BEGIN Exercise text

Believing in Reality

In the film Avalon, directed by Mamoru Oshii, the main character, Ash plays a war game to escape from her real life. As I watched the film, I saw similarities to my own life. Ever since high school, I’ve been an avid gamer, sometimes spending an upwards of 50 hours in games per week. I’ve become quite skilled in most shooters, up to a point that many of my friends refuse to play with me now, since they don’t see the point of playing when they know that they’ll lose. Looking back at the time when I dedicate the majority of my time to video games, I question how I would act if I was in Ash’s world, to be in a world in which simulations are as real as life, to be able to escape to a more exciting reality and to feel something I would never be able to otherwise.

 

What is real? Avalon asks this question masterfully, many times in the film, the lines between the game and real life are blurred. Times such as when Ash visited Murphy’s husk, we the audience see the little girl that was later explained as a portal to “Class-Real.” That scene makes the audience question the boundary of the game and the real world. Later, the lines are further blurred when Ash’s dog mysteriously disappears and her book turns out to have no text when Bishop flips through them. These hold similarities to game design in which something the character won’t interact with is only implied to give the illusion of reality but not generated to save computing power. All of this may seem strange to us, the audience, but what about Ash? After all, Ash never saw the girl in the hospital, we did. She never looked at the book, to her, it’s full of texts she has yet to read, and her dog, it could have just ran away, strange, but not as strange to her as it is to us.

 

Class-Real, it sure looked more real than Ash’s reality. The question however, is what did Ash think about it? Because if Ash felt that Class-Real was more real than her world, then comes the paradox, how does she know Class-Real was more realistic if this was the first time she has experience it? If Ash was to see Class-Real as unrealistic, then another paradox arises, why would the developers of Avalon (the game) make such a level and expect the characters of Avalon (the film) to believe it as real?

END Exercise text
BEGIN Data

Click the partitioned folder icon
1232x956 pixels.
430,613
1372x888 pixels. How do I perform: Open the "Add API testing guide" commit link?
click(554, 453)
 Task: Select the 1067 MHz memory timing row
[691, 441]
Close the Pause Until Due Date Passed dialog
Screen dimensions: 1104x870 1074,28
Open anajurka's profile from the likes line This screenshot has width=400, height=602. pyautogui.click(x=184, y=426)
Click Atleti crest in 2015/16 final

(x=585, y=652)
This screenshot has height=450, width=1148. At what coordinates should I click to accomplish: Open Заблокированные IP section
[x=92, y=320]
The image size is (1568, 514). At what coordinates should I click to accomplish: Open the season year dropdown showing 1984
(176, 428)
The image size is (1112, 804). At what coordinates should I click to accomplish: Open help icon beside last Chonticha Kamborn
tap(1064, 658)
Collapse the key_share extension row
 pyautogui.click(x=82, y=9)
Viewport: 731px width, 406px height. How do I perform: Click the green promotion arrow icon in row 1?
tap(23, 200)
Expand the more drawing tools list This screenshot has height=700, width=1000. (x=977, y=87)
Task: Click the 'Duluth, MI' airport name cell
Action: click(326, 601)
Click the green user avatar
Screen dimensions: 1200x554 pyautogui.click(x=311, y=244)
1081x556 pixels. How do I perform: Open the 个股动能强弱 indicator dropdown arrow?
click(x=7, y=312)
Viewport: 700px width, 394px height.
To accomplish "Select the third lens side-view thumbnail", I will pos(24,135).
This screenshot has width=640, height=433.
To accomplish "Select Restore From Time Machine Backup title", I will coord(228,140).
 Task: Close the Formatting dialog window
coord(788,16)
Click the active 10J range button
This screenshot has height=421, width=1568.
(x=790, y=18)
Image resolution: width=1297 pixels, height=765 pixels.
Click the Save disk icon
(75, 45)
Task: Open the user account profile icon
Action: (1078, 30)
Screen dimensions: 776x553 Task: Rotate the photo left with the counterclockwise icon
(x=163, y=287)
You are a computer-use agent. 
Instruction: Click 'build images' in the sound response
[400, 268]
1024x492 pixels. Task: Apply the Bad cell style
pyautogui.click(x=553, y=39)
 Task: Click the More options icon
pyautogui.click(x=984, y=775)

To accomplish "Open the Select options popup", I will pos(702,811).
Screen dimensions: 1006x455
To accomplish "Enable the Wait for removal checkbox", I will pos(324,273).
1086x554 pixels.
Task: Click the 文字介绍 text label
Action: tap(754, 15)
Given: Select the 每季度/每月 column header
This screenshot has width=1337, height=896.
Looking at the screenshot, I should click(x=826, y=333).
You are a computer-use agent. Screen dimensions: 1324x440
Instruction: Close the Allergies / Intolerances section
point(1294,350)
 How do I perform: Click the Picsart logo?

END Data

▶ [Task prompt] Extend the essay on the film Avalon, continuing from its final sentence.

▶ [Reply to the exercise]
 

The only way to resolve the paradox is to see Class-Real in another perspective, and what I believe to be Oshii’s true intention, the perspective of the audience. Avalon was an elaborate illusion the director used to make a point. For the first 80 minutes of the film, Oshii used film techniques to make the audience question the setting’s reality. Then Oshii changes the film, he lifted the curtain he placed throughout the film, he showed us, the audience the world we are familiar with, the one that we wouldn’t question. Oshii then unsettles audience by having Ash prove the world is an illusion, a part of the virtual world, by killing Murphy and having his body disappear. Oshii just spent a large part of his film having the audience prove the world Ash created was false, then he use the rest of the film to have Ash prove our reality to be false.

 

Baudrillard explained in Passwords that when virtual reality and reality are similar enough, the only reason virtual reality is “virtual” is because we call it as such. Oshii demonstrated this by blurring Ash’s world until we, the audience, have difficulty telling the game world from the film world. Oshii then put things in our perspective by blurring our world with the game world of Avalon, and showed us the difficulty in discerning our own world from a virtual reality.